**Problem statement:**
Below you will find a set of lines. Repeat them all exactly.

---------- The records ----------

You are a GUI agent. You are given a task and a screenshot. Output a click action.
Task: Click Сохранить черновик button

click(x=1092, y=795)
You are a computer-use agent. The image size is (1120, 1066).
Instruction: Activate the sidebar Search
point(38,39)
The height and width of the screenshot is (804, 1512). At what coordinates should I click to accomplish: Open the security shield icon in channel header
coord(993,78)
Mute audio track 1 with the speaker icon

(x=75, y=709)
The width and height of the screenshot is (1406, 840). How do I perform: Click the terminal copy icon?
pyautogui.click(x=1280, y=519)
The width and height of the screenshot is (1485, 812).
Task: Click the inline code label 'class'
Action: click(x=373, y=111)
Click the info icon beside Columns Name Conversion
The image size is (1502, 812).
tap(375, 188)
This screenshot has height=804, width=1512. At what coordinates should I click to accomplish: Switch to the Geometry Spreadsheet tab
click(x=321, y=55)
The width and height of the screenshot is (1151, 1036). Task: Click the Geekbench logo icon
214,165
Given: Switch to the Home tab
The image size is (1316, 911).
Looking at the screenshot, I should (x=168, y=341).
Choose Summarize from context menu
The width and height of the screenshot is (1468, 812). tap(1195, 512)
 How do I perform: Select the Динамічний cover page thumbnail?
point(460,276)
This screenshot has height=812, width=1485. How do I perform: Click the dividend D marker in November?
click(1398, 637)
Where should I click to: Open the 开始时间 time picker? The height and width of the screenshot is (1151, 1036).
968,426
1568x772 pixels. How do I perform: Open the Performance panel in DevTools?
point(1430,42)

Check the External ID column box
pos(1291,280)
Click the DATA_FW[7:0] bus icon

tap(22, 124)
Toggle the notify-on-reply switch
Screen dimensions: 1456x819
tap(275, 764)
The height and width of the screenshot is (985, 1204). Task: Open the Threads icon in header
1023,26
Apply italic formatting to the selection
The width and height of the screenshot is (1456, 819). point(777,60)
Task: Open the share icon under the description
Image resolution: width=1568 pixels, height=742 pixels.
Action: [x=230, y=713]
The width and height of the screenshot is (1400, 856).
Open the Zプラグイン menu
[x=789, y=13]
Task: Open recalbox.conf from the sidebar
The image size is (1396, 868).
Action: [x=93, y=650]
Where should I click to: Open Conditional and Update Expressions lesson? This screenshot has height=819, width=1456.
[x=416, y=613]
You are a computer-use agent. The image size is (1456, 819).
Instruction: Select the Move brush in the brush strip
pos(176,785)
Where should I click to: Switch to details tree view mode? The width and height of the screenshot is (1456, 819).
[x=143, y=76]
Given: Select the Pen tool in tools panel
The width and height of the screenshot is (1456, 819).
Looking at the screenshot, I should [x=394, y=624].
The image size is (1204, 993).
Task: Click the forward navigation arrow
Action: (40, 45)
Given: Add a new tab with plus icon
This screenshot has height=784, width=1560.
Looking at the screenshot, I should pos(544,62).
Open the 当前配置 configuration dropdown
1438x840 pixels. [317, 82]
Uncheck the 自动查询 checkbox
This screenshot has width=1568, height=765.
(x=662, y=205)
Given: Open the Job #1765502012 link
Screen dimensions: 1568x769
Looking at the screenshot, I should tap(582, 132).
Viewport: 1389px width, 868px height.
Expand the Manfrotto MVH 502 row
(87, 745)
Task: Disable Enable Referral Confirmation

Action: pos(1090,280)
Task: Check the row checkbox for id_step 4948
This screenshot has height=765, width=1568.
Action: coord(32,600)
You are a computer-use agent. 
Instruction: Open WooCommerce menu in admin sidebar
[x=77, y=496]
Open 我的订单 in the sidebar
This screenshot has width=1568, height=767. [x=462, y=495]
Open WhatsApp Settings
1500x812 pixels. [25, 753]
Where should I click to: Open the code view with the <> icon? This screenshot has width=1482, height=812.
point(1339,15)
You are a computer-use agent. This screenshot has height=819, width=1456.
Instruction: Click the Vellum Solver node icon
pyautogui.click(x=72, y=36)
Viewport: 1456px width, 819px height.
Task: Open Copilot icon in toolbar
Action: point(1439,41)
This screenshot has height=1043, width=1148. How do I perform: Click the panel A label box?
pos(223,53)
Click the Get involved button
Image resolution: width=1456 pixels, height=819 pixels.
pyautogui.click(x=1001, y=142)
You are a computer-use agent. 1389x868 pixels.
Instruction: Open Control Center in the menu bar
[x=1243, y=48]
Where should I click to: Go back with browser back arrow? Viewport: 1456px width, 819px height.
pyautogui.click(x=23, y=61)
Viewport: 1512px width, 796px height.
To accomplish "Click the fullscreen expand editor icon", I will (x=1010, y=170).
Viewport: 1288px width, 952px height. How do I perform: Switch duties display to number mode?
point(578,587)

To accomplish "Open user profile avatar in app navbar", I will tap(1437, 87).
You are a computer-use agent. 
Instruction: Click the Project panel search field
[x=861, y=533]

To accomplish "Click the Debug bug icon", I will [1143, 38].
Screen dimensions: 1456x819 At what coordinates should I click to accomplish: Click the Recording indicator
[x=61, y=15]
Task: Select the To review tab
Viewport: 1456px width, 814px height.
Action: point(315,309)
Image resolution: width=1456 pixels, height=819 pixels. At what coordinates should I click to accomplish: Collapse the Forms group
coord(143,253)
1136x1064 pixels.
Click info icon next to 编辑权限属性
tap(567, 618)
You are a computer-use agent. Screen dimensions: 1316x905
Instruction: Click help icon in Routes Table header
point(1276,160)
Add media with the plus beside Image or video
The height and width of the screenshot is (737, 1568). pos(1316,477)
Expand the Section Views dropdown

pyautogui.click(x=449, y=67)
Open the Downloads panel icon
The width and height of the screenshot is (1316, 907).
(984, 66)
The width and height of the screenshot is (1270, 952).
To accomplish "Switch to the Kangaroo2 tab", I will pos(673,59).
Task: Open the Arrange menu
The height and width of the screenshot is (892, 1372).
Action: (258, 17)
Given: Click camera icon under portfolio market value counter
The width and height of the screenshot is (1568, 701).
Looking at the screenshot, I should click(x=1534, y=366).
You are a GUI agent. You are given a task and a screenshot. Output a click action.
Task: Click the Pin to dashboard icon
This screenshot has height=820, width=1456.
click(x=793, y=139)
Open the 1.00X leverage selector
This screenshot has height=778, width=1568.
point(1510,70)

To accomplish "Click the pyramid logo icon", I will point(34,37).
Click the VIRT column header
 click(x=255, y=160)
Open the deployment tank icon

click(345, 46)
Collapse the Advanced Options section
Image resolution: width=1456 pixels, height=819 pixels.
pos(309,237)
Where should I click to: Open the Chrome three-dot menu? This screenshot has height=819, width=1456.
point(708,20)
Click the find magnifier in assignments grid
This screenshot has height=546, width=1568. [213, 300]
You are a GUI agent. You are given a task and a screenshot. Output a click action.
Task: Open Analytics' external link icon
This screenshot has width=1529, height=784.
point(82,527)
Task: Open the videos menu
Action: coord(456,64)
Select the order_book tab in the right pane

----------

**Solution below:**
You are a GUI agent. You are given a task and a screenshot. Output a click action.
Task: Click Сохранить черновик button

click(x=1092, y=795)
You are a computer-use agent. The image size is (1120, 1066).
Instruction: Activate the sidebar Search
point(38,39)
The height and width of the screenshot is (804, 1512). At what coordinates should I click to accomplish: Open the security shield icon in channel header
coord(993,78)
Mute audio track 1 with the speaker icon

(x=75, y=709)
The width and height of the screenshot is (1406, 840). How do I perform: Click the terminal copy icon?
pyautogui.click(x=1280, y=519)
The width and height of the screenshot is (1485, 812).
Task: Click the inline code label 'class'
Action: click(x=373, y=111)
Click the info icon beside Columns Name Conversion
The image size is (1502, 812).
tap(375, 188)
This screenshot has height=804, width=1512. At what coordinates should I click to accomplish: Switch to the Geometry Spreadsheet tab
click(x=321, y=55)
The width and height of the screenshot is (1151, 1036). Task: Click the Geekbench logo icon
214,165
Given: Switch to the Home tab
The image size is (1316, 911).
Looking at the screenshot, I should (x=168, y=341).
Choose Summarize from context menu
The width and height of the screenshot is (1468, 812). tap(1195, 512)
 How do I perform: Select the Динамічний cover page thumbnail?
point(460,276)
This screenshot has height=812, width=1485. How do I perform: Click the dividend D marker in November?
click(1398, 637)
Where should I click to: Open the 开始时间 time picker? The height and width of the screenshot is (1151, 1036).
968,426
1568x772 pixels. How do I perform: Open the Performance panel in DevTools?
point(1430,42)

Check the External ID column box
pos(1291,280)
Click the DATA_FW[7:0] bus icon

tap(22, 124)
Toggle the notify-on-reply switch
Screen dimensions: 1456x819
tap(275, 764)
The height and width of the screenshot is (985, 1204). Task: Open the Threads icon in header
1023,26
Apply italic formatting to the selection
The width and height of the screenshot is (1456, 819). point(777,60)
Task: Open the share icon under the description
Image resolution: width=1568 pixels, height=742 pixels.
Action: [x=230, y=713]
The width and height of the screenshot is (1400, 856).
Open the Zプラグイン menu
[x=789, y=13]
Task: Open recalbox.conf from the sidebar
The image size is (1396, 868).
Action: [x=93, y=650]
Where should I click to: Open Conditional and Update Expressions lesson? This screenshot has height=819, width=1456.
[x=416, y=613]
You are a computer-use agent. The image size is (1456, 819).
Instruction: Select the Move brush in the brush strip
pos(176,785)
Where should I click to: Switch to details tree view mode? The width and height of the screenshot is (1456, 819).
[x=143, y=76]
Given: Select the Pen tool in tools panel
The width and height of the screenshot is (1456, 819).
Looking at the screenshot, I should [x=394, y=624].
The image size is (1204, 993).
Task: Click the forward navigation arrow
Action: (40, 45)
Given: Add a new tab with plus icon
This screenshot has height=784, width=1560.
Looking at the screenshot, I should pos(544,62).
Open the 当前配置 configuration dropdown
1438x840 pixels. [317, 82]
Uncheck the 自动查询 checkbox
This screenshot has width=1568, height=765.
(x=662, y=205)
Given: Open the Job #1765502012 link
Screen dimensions: 1568x769
Looking at the screenshot, I should tap(582, 132).
Viewport: 1389px width, 868px height.
Expand the Manfrotto MVH 502 row
(87, 745)
Task: Disable Enable Referral Confirmation

Action: pos(1090,280)
Task: Check the row checkbox for id_step 4948
This screenshot has height=765, width=1568.
Action: coord(32,600)
You are a computer-use agent. 
Instruction: Open WooCommerce menu in admin sidebar
[x=77, y=496]
Open 我的订单 in the sidebar
This screenshot has width=1568, height=767. [x=462, y=495]
Open WhatsApp Settings
1500x812 pixels. [25, 753]
Where should I click to: Open the code view with the <> icon? This screenshot has width=1482, height=812.
point(1339,15)
You are a computer-use agent. This screenshot has height=819, width=1456.
Instruction: Click the Vellum Solver node icon
pyautogui.click(x=72, y=36)
Viewport: 1456px width, 819px height.
Task: Open Copilot icon in toolbar
Action: point(1439,41)
This screenshot has height=1043, width=1148. How do I perform: Click the panel A label box?
pos(223,53)
Click the Get involved button
Image resolution: width=1456 pixels, height=819 pixels.
pyautogui.click(x=1001, y=142)
You are a computer-use agent. 1389x868 pixels.
Instruction: Open Control Center in the menu bar
[x=1243, y=48]
Where should I click to: Go back with browser back arrow? Viewport: 1456px width, 819px height.
pyautogui.click(x=23, y=61)
Viewport: 1512px width, 796px height.
To accomplish "Click the fullscreen expand editor icon", I will (x=1010, y=170).
Viewport: 1288px width, 952px height. How do I perform: Switch duties display to number mode?
point(578,587)

To accomplish "Open user profile avatar in app navbar", I will tap(1437, 87).
You are a computer-use agent. 
Instruction: Click the Project panel search field
[x=861, y=533]

To accomplish "Click the Debug bug icon", I will [1143, 38].
Screen dimensions: 1456x819 At what coordinates should I click to accomplish: Click the Recording indicator
[x=61, y=15]
Task: Select the To review tab
Viewport: 1456px width, 814px height.
Action: point(315,309)
Image resolution: width=1456 pixels, height=819 pixels. At what coordinates should I click to accomplish: Collapse the Forms group
coord(143,253)
1136x1064 pixels.
Click info icon next to 编辑权限属性
tap(567, 618)
You are a computer-use agent. Screen dimensions: 1316x905
Instruction: Click help icon in Routes Table header
point(1276,160)
Add media with the plus beside Image or video
The height and width of the screenshot is (737, 1568). pos(1316,477)
Expand the Section Views dropdown

pyautogui.click(x=449, y=67)
Open the Downloads panel icon
The width and height of the screenshot is (1316, 907).
(984, 66)
The width and height of the screenshot is (1270, 952).
To accomplish "Switch to the Kangaroo2 tab", I will pos(673,59).
Task: Open the Arrange menu
The height and width of the screenshot is (892, 1372).
Action: (258, 17)
Given: Click camera icon under portfolio market value counter
The width and height of the screenshot is (1568, 701).
Looking at the screenshot, I should click(x=1534, y=366).
You are a GUI agent. You are given a task and a screenshot. Output a click action.
Task: Click the Pin to dashboard icon
This screenshot has height=820, width=1456.
click(x=793, y=139)
Open the 1.00X leverage selector
This screenshot has height=778, width=1568.
point(1510,70)

To accomplish "Click the pyramid logo icon", I will point(34,37).
Click the VIRT column header
 click(x=255, y=160)
Open the deployment tank icon

click(345, 46)
Collapse the Advanced Options section
Image resolution: width=1456 pixels, height=819 pixels.
pos(309,237)
Where should I click to: Open the Chrome three-dot menu? This screenshot has height=819, width=1456.
point(708,20)
Click the find magnifier in assignments grid
This screenshot has height=546, width=1568. [213, 300]
You are a GUI agent. You are given a task and a screenshot. Output a click action.
Task: Open Analytics' external link icon
This screenshot has width=1529, height=784.
point(82,527)
Task: Open the videos menu
Action: coord(456,64)
Select the order_book tab in the right pane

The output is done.